- _Try it_: Which lines in the data below contain the word "arrow"? Copy each of them.

- _Records_:
[Start of section]
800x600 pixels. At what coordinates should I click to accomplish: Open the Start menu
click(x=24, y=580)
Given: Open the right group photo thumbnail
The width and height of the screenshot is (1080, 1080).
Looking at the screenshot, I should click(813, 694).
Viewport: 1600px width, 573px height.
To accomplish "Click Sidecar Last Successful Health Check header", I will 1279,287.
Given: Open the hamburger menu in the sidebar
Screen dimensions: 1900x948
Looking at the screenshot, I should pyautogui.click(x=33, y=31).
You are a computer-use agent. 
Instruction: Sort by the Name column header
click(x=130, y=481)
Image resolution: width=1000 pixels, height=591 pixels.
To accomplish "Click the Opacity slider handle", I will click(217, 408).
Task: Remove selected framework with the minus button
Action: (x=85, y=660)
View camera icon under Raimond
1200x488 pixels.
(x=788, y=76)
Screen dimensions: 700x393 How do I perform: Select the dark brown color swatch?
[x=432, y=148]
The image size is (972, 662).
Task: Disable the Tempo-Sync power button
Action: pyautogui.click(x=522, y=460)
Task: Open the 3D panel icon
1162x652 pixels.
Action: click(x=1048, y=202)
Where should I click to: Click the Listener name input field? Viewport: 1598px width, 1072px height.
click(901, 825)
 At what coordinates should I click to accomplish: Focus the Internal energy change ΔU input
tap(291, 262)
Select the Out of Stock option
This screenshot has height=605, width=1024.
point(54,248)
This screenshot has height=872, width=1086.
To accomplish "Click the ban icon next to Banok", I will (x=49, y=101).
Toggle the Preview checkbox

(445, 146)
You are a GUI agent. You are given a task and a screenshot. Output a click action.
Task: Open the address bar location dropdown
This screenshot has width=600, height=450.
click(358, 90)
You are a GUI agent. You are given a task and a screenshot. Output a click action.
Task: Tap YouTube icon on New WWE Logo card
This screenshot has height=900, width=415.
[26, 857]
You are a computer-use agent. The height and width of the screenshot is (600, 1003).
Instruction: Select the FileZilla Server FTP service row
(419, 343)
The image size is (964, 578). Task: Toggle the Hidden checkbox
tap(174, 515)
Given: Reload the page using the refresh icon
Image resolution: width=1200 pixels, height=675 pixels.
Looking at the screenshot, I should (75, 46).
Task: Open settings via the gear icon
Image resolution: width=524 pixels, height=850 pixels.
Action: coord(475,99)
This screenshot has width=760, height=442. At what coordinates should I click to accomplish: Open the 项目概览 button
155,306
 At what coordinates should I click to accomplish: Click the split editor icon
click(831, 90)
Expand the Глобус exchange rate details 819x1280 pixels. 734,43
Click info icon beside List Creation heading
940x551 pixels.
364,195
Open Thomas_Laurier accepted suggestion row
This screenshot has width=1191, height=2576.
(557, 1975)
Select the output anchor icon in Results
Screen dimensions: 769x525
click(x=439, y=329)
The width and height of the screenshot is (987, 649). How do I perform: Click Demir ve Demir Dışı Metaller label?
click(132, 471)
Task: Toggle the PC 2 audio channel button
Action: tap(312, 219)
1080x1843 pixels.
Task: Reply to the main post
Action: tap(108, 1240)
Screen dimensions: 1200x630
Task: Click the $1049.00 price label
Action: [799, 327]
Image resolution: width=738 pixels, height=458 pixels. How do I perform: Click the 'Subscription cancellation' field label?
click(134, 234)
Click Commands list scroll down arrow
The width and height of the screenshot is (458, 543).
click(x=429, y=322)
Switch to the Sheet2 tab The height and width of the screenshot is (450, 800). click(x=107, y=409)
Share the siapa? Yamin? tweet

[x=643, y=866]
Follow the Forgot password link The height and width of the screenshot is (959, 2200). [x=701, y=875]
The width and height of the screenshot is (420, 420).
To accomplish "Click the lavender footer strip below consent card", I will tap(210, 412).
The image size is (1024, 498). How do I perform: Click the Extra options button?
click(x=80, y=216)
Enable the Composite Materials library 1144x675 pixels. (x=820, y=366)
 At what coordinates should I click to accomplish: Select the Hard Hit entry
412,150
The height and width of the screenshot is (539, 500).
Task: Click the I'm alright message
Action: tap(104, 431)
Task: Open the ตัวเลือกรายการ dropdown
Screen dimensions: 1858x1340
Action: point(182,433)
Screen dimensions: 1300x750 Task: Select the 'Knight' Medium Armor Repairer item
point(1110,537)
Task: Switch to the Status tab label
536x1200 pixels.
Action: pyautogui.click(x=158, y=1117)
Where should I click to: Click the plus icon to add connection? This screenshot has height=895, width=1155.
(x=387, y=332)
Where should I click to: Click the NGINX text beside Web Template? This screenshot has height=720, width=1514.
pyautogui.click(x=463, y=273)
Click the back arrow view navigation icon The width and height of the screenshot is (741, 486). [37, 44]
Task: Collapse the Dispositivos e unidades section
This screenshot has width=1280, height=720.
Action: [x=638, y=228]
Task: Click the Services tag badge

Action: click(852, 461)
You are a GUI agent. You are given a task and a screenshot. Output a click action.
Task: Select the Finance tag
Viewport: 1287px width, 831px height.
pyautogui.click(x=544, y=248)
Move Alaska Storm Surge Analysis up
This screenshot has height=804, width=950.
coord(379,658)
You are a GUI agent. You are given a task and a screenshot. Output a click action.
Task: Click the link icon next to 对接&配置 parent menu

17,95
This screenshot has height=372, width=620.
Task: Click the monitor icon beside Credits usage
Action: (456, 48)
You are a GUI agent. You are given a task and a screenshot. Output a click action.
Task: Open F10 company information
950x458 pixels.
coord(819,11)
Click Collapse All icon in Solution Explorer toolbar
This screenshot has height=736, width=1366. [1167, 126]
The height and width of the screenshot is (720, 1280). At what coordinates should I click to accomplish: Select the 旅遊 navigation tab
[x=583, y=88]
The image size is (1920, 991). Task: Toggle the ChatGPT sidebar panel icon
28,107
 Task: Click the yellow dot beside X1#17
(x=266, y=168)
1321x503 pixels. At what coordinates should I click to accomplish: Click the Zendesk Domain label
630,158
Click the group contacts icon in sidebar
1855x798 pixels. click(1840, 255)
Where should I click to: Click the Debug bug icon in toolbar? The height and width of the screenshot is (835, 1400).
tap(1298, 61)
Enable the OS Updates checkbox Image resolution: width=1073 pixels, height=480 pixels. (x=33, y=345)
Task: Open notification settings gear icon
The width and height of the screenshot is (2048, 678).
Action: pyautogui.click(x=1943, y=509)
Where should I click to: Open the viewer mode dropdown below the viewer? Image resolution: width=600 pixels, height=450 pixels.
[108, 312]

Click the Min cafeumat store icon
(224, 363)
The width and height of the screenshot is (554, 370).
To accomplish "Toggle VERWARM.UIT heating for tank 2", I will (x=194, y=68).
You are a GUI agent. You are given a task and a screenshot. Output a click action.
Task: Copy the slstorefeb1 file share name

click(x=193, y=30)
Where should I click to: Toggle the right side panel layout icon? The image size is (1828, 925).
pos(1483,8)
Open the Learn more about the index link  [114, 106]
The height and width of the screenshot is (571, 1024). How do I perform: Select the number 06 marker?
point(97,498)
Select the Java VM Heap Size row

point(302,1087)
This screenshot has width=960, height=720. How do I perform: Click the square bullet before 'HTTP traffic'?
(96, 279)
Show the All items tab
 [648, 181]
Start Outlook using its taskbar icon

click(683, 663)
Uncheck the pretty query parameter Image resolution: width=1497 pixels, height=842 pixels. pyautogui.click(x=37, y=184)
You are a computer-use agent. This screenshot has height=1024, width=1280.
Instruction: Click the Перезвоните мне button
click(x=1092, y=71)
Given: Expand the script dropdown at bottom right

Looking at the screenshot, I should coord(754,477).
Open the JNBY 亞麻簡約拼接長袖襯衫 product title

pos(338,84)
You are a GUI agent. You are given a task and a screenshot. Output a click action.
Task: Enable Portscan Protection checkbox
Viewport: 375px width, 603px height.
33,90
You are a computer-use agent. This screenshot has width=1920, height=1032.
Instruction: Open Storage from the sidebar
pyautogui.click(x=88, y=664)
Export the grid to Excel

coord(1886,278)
[End of section]
- _Solution to this exercise_:
Click Commands list scroll down arrow
Click the back arrow view navigation icon The width and height of the screenshot is (741, 486). [37, 44]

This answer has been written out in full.